Mechanism of fetus in feto (How a baby enters inside the other baby)
Twin to twin transfusion syndrome
When there are monochorionic (single placenta) twins, this syndrome may occur. In this case, because of highly developing fetal tissues, blood capillaries have a tendency to communicate with each other placenta. This results in a network of capillaries that may channelize more blood to one fetus than the other or in more rare cases completely deprive blood flow to the other fetus. If blood never reaches the fetus, no nourishment reaches the fetus, and there is no conduction of developmental factors which is crucial for the unfolding of the body’s different systemic growth. However, the stunted baby will not die. The two babies are made up of the same tissue, and hence, simple attachment in any body part can derive some nutrients by percolation sufficient to live a life but development will be arrested at that stage of embryological milestone.
So, it may be deduced that twin-to-twin transfusion syndrome can completely deprive blood supply and results in one full-blown baby, while the other baby is arrested in a miniscule shape attached anywhere with his/her brother/sister body parts. Another determinant is that it should be a case of monochorionic and monoamniotic twins.
In the case of conjoint twins, the two babies are well developed but may be fused in the buttocks, abdomen, chest, or head. So, it may be deduced that it is not a case of monochorionic meaning they have their own separate placentas but a case of monoamniotic so no barrier existed in-between them and two babies were in contact with body parts which got fused by staying longer in the same position within a tight amniotic cavity.
How the second fetus managed to enter the first?
At the outset, I described a small baby was found within the abdomen of a grown-up male boy and was attached to the left kidney.

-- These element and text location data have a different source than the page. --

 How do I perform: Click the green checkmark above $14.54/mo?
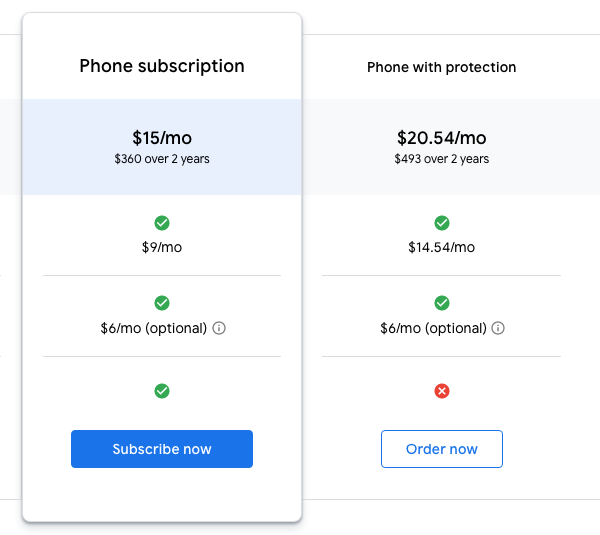click(x=442, y=223)
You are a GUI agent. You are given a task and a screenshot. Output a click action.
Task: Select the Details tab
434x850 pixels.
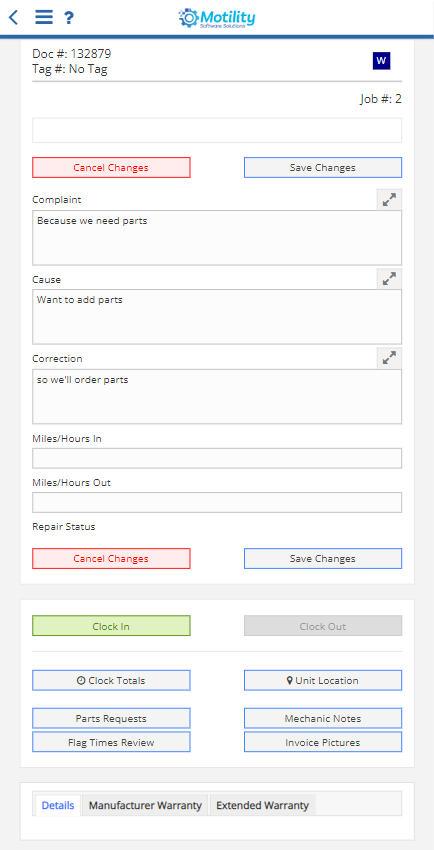coord(58,805)
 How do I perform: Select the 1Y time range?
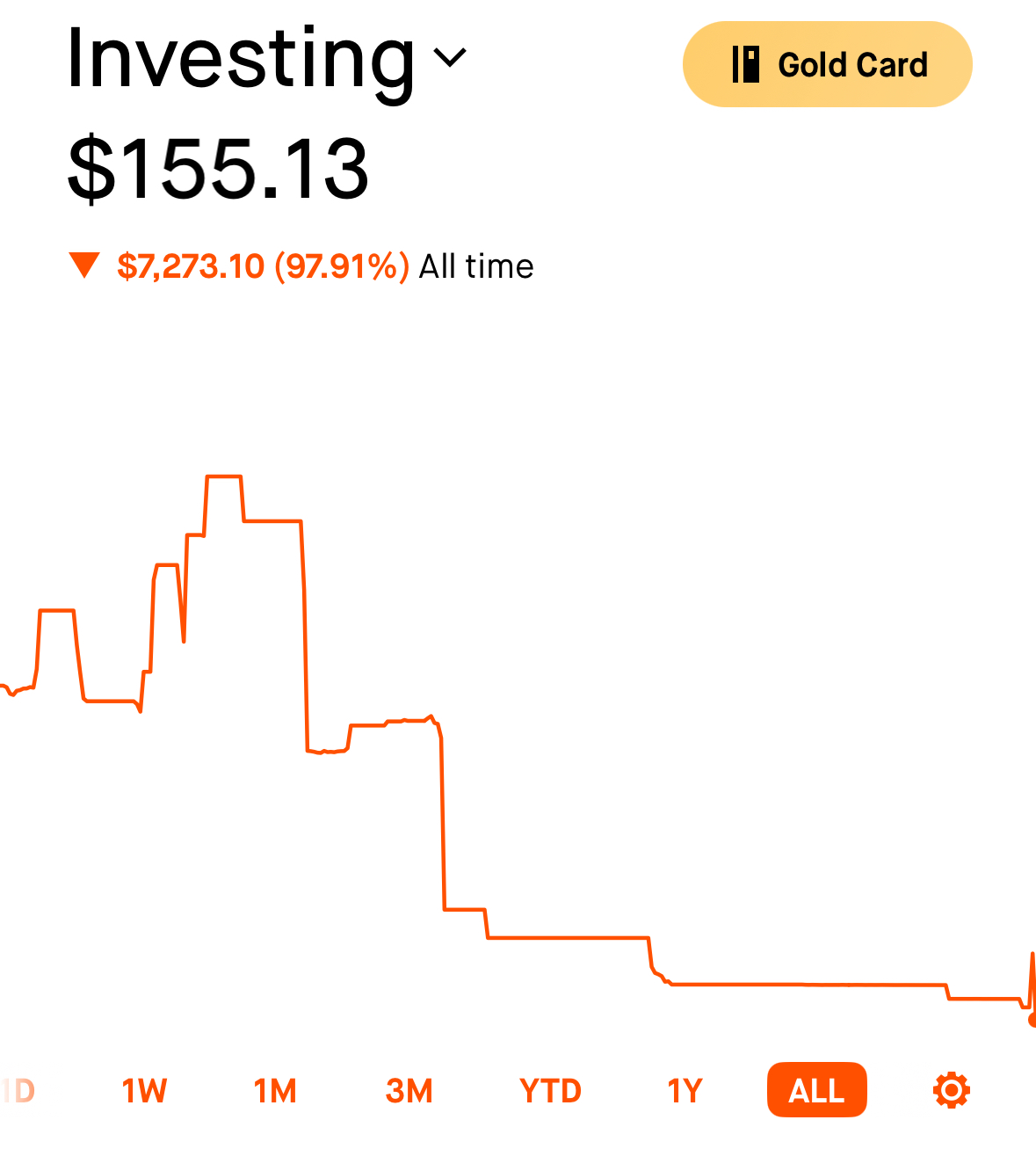point(685,1091)
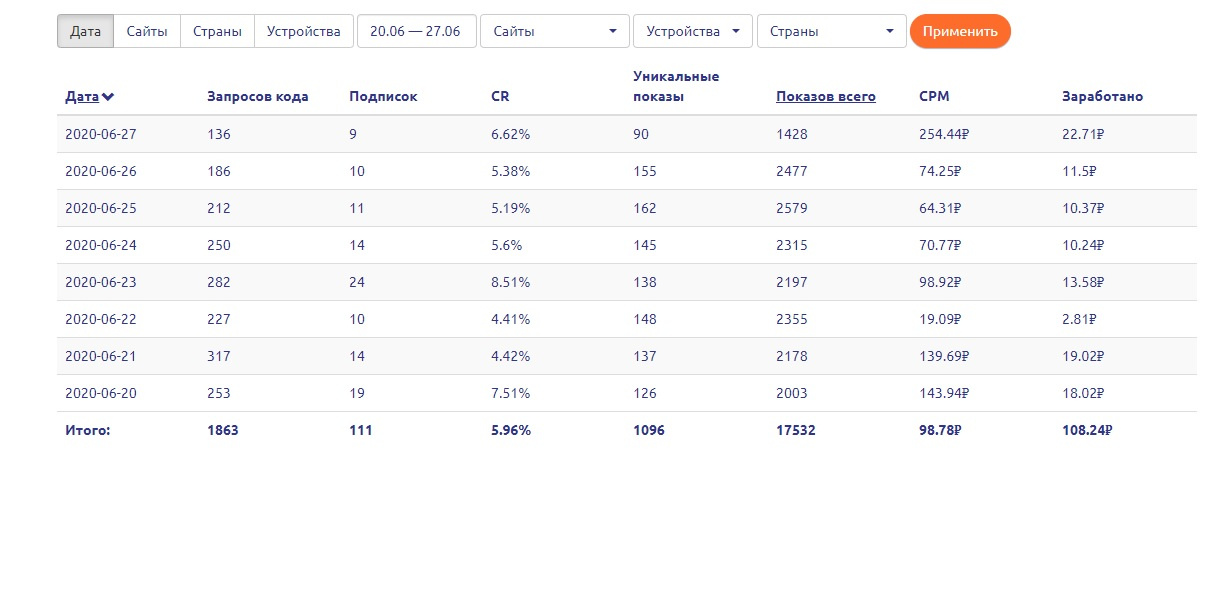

To understand this problem, we note that in the case of monochorionic and monoamniotic twins, there is no barrier existing in between, and one baby was fully grown up, while the other was arrested in growth due to twin-to-twin transfusion syndrome.
Physiological hernia
The sudden and rapid growth of the liver in a small abdominal cavity makes the contents very much pressurized, and movable organs are the intestines that move out of the abdomen via the umbilicus. So at this stage, in the same amniotic cavity, not only the herniated intestines lodge but also the stunted fetus exists. However, after the 10th week, the liver growth ceased and the size of the abdominal cavity increased. Intra-abdominal pressure drops and intestines started returning. The liver occupied the right and upper part of the abdomen. So, the returning intestines cannot stay in the occupied area by the liver, and they occupy the left and lower part of the abdomen, along with the returning intestines accompanied by the small fetus in the lower left side of the abdomen.
Ascent of kidneys
Kidneys are developed in the pelvic cavity and later ascend in the abdominal cavity along the posterior wall until stopped by suprarenal glands. Since the left kidney came directly in contact by pushup, the fetus got attached to it and remained there for 13°years.